## Item de trabalho
Prossiga o texto sobre a campanha antitabaco do senador Lourival Baptista a partir da última frase apresentada.

## Trecho do documento
Lourival Baptista tornou-se senador da República em 1970, quando , contrariando a vontade do presidente Médici, deixou o governo de Sergipe, e elegeu-se senador.

Logo no começo do mandato iniciou uma intensiva campanha contra o uso de fumo, o tabaco, especificamente.

Quando encerrou o terceiro e último mandato em 1995, o numero de fumantes no Brasil havia se reduzido a menos da metade do que era quando ele começou aquilo que denominou  campanha “anti-tabaco”.

Lourival foi objeto de críticas, até de galhofa, geralmente partidas de um grupo que entendia ser inútil combater o cigarro, e mais ainda, que esse combate não deveria ser feito por um representante do povo, eleito para tratar de problemas maiores e mais graves.

Lourival, pacientemente, não respondia diretamente às criticas, mas, ia reunindo argumentos consistentes, mostrando, por exemplo, as estatísticas sobre a incidência do câncer pulmonar e as quantias enormes que o governo dispendia para ampliar cada vez mais o tratamento oncológico. Depois, foram surgindo as ideias, os projetos, as sugestões do senador Lourival Baptista para que se restringisse  a livre comercialização dos cigarros, cujo marketing sofisticado associava o hábito de fumar ao sucesso na vida, ao charme, ao prestigio social, e até mesmo à sedução que exerceria o fumante  na vida amorosa, sendo homem ou mulher, e principalmente jovem, uma parcela da sociedade para à qual se voltavam a inteligência e criatividade das grandes agências de publicidade. Em torno da indústria do fumo movia-se uma variada engrenagem de interesses, e muita grana, desde o plantio, passando pelo seu tratamento primário, chegando ao processo de fabricação do cigarro, à venda e ao marketing. Lourival começou a intensificar a informação de que num cigarro havia uma infinidade de produtos além da nicotina, drogas químicas para criar sabores, odores, e também gerar dependência no fumante, provocar deliberadamente o vício, procedimento semelhante ao crime cometido por quem fabrica a pasta da coca ou o crack.

## Entradas do conjunto de dados
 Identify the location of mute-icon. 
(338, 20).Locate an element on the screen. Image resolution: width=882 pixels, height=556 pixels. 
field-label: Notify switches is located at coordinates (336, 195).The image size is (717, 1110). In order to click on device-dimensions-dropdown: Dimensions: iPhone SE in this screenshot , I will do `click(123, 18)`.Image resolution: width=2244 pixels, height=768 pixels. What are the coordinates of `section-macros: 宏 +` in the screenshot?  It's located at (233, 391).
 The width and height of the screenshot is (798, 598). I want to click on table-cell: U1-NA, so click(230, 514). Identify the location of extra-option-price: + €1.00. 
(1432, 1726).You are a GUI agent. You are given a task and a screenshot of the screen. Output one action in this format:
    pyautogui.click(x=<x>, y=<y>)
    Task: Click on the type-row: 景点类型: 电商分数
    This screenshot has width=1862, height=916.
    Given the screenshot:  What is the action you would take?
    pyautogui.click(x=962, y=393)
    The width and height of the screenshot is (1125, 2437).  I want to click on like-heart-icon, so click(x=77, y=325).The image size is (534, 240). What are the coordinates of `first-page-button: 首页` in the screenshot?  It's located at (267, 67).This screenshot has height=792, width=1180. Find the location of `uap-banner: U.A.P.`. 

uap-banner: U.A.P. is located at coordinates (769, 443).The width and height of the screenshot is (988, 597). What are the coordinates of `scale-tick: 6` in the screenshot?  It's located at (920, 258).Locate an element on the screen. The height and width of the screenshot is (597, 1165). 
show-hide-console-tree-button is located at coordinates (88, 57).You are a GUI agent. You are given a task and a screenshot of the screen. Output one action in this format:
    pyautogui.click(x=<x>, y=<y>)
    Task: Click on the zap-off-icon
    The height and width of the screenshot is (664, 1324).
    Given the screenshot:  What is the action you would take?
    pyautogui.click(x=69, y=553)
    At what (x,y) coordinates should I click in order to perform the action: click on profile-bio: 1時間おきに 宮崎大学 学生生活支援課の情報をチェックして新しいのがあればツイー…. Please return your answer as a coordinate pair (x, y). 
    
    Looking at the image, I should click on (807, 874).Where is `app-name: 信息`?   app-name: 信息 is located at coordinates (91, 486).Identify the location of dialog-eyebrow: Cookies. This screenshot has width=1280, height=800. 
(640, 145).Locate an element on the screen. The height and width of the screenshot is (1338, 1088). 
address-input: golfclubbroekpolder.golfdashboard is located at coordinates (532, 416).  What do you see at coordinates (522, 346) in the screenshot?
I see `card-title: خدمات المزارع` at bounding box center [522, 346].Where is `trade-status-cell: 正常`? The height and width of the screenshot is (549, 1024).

## Resultado da tarefa
Num lado e outro das carteiras tornaram-se obrigatórias as advertências, às vezes até assustadoras, e, progressivamente, chegou-se, à proibição de fumar em público, em recintos fechados, inclusive bares, que logo criaram espaços próprios para fumantes. Nos aviões os fumantes que já estavam confinados na parte traseira, foram proibidos completamente de fumar.

O passo mais difícil foi à proibição da propaganda de cigarros em toda a mídia, que, aliás, tinha a Souza & Cruz na relação dos principais anunciantes.

Nenhum país conseguiu tanto sucesso no combate ao fumo como o Brasil. Na Europa, nos Estados Unidos, na nossa vizinha Argentina, continua-se fumando muito, ou até exageradamente, como no caso da Rússia. Os chineses também fumam muito.

No Brasil os fumantes hoje andam em torno apenas dos quinze por cento. E a tendência é a diminuição dessa cifra, porque o habito de fumar tornou-se antipático, incômodo, e mesmo antissocial.

O ato de fumar dissociou-se do charme, tornou-se uma deselegância, quase, em alguns casos, uma grosseria desrespeitosa. O cigarro não tem mais aquela aura de sedução em suaves mãos femininas.   Aquele contemplar a dois, das sopradas colunas de fumaça subindo, na penumbra das boates, é coisa de uma geração que se foi ou já se vai.

Estabeleceu-se também a barreira mais forte que é o preço do cigarro, cada vez mais elevado pela incidência dos impostos. Entre os itens que compõem a receita do governo  a fatia do imposto que incide sobre o fumo ainda é expressiva.

Agora a Souza & Cruz está sendo pesadamente afetada pelo contrabando de cigarros produzidos no Paraguai, inclusive por empresas fumageiras menores, que operavam no Brasil e se transferiram para o paraíso fiscal paraguaio, e mandam para aqui seus cigarros, mais letais ainda e a precinhos compatíveis com os bolsos sem recheio.

Parece que existe uma soma de interesses entre a quase monopolista cigarreira e setores do governo, que sugerem de forma esdrúxula a redução de impostos sobre os cigarros da Souza & Cruz, para que seus venenos tenham preços menores e vençam a desleal concorrência dos paraguaios. Assim, o governo arrecadaria mais.

Esqueceram de calcular quando custa para os cofres públicos o tratamento das vitimas do cigarro a baixo preço, e a realimentação de um vício que  está em trajetória de  queda.

Estão jogando fumaça na cara dos brasileiros, tanto no caso do cigarro, como em muitos outros.